Reyes

Reyes populates IPTables firewall rules based on EC2 security group rules. It is named after the Pt. Reyes Lighthouse, which shines light through the fog, preventing your ships from crashing on the rocks as they make their way to port.

Use Case

Reyes is designed to apply security group rules to IPsec VPN traffic that would otherwise be injected past security group protection. This is useful for enforcing firewalls on VPNs between EC2 instances and security groups in other VPCs, even in other regions.

Stripe uses Reyes to ensure that we apply security group rules to traffic running through our IPsec VPNs between VPCs and between EC2 classic and VPC.

Requirements

Reyes is designed to have as few requirements as possible. It uses Amazon S3 to distribute rule updates in JSON, and it signs these updates with a GPG key to ensure rule integrity and authenticity.

Gem dependencies:

• AWS SDK for Ruby Version 1
• Subprocess
• Chalk::Log

Currently Reyes assumes that your VPC uses a CIDR block in 10.0.0.0/8. It also only understands TCP and UDP traffic.

Architecture

To avoid pummeling the EC2 API, Reyes uses a leader and follower model.

A reyes leader queries the Amazon EC2 API to list the instances and security group rules in all desired regions and VPCs. It then uploads a signed JSON file to an S3 bucket. We recommend running multiple hot spare leaders for redundancy. (All of them will upload the same data, and the last one will win.) The leader should be run periodically, e.g. with a cron job every 5 minutes.

A reyes follower downloads the JSON data from S3 and verifies the GPG signature. (This GPG key should be managed by your normal configuration management process.) It then creates Linux kernel IP sets via ipset that replicate the security group members, and populates IPTables rules with the security group data. To avoid replay attacks, the rule file contains a not_after field defaulting to 1 hour after generation.

Cutover to the new rules is atomic (using iptables-restore). To avoid accidentally locking you out of your whole infrastructure, Reyes has a few safeguards against applying its rules to traffic that did not travel over IPsec.
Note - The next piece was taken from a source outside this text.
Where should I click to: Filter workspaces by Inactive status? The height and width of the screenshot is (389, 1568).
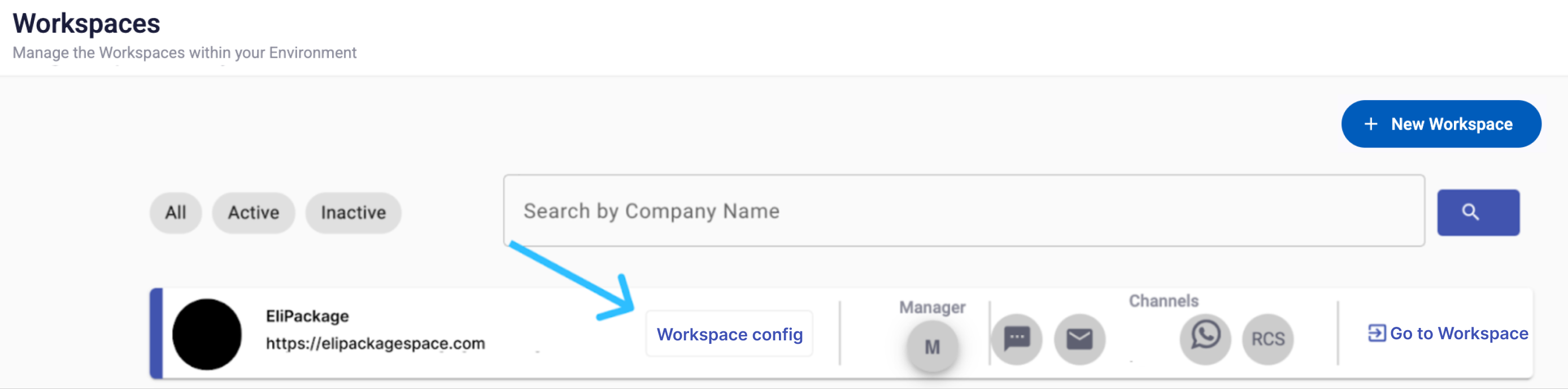click(353, 213)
Caveat emptor: Due to the use of iptables-restore, Reyes assumes that there are no other rules in the IPTables filter table (that includes the INPUT, OUTPUT, and FORWARD chains). All other rules in the filter table will be silently discarded. Reyes followers should not be run on servers that rely on having other rules in the filter table. (This may be addressed in a future release, but for now there is only support for a flag file to temporarily disable Reyes in the event that you need to change the filter table by some other process.)

Getting Started

Questions? Feedback? Please email us! There may be hidden assumptions or gotchas specific to Stripe's infrastructure even though we strove to write it in a generic way.

Reyes can be installed as a stand alone system gem: gem install reyes.
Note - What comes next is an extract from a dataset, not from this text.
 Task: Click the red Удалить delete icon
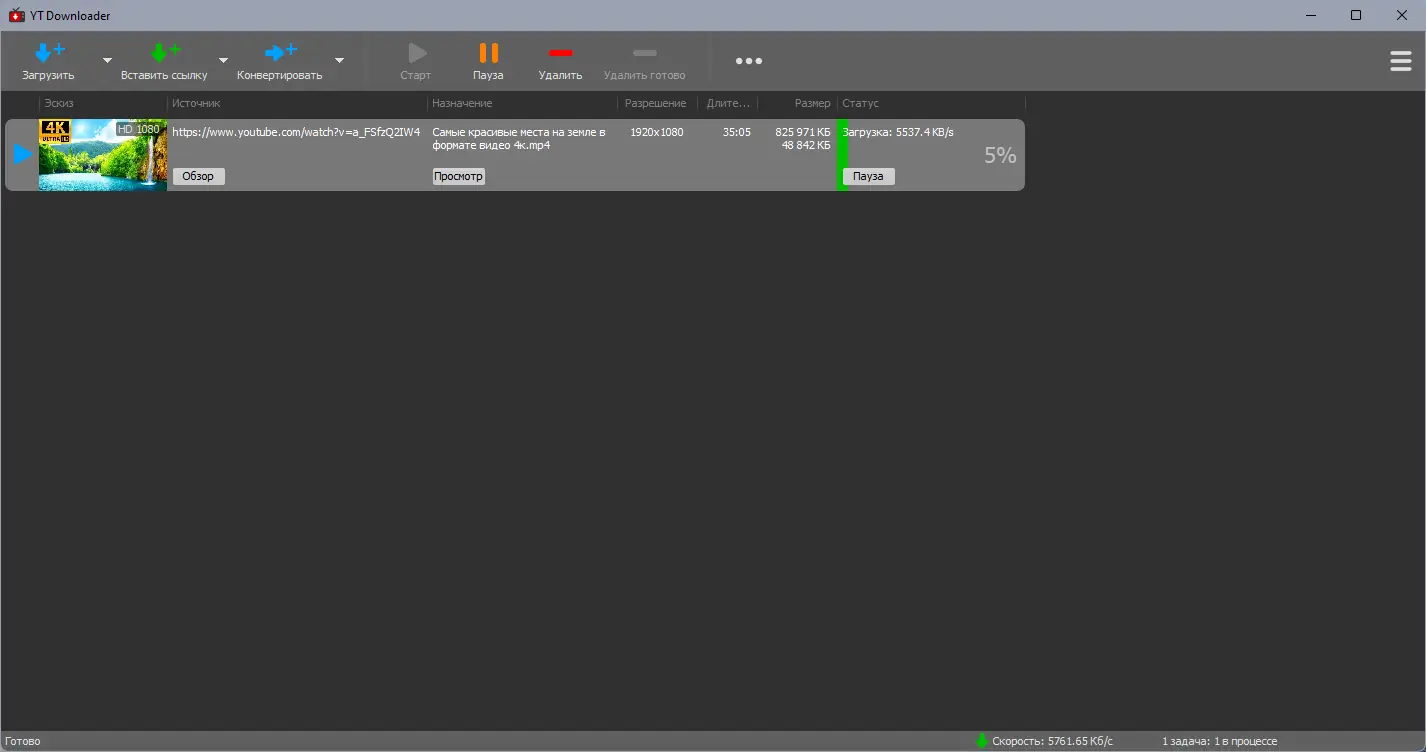point(560,52)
It uses a YAML configuration file to specify the S3 bucket, GPG signing key, and various information about which EC2 regions and VPCs to cover.

You'll want to generate a GPG signing key and place it in a keyring in some directory referred to by the keyring_directory config option. The Reyes leaders will need the secret keyring, while the followers should only have access to the public key. Reyes does not currently support having a passphrase on the key.

On the EC2 classic side, Reyes assumes that any given EC2 instance will be running IPsec directly, so it will ignore any traffic that didn't arrive over IPsec. (It ignores traffic that doesn't match -A INPUT -m policy --pol ipsec.)

On the VPC side, Reyes assumes that there will be dedicated VPN instances acting as IP routers, so on an EC2 instance it won't be possible to filter by policy IPsec. Instead, Reyes will filter all traffic in 10.0.0.0/8, whitelisting the CIDR block of the current VPC so that all VPC-local traffic is allowed through (it should be filtered by normal security group rules).

To configure security groups properly for Reyes in VPC, allow all traffic from foreign VPC (or EC2 classic) CIDR blocks that will be routed by IPsec VPN servers. Make sure that this security group is excluded in config.yaml by excluded_group_names, or else Reyes will dutifully mirror the allow rules and you will have no firewall whatsoever.

It is strongly recommended to use --log-accept and --log-drop during testing. This will add IPTables logging so that you can validate that the firewall is taking the expected action on traffic.

License

Reyes is distribued under the terms of the MIT license, which can be found in this repository in the file called LICENSE.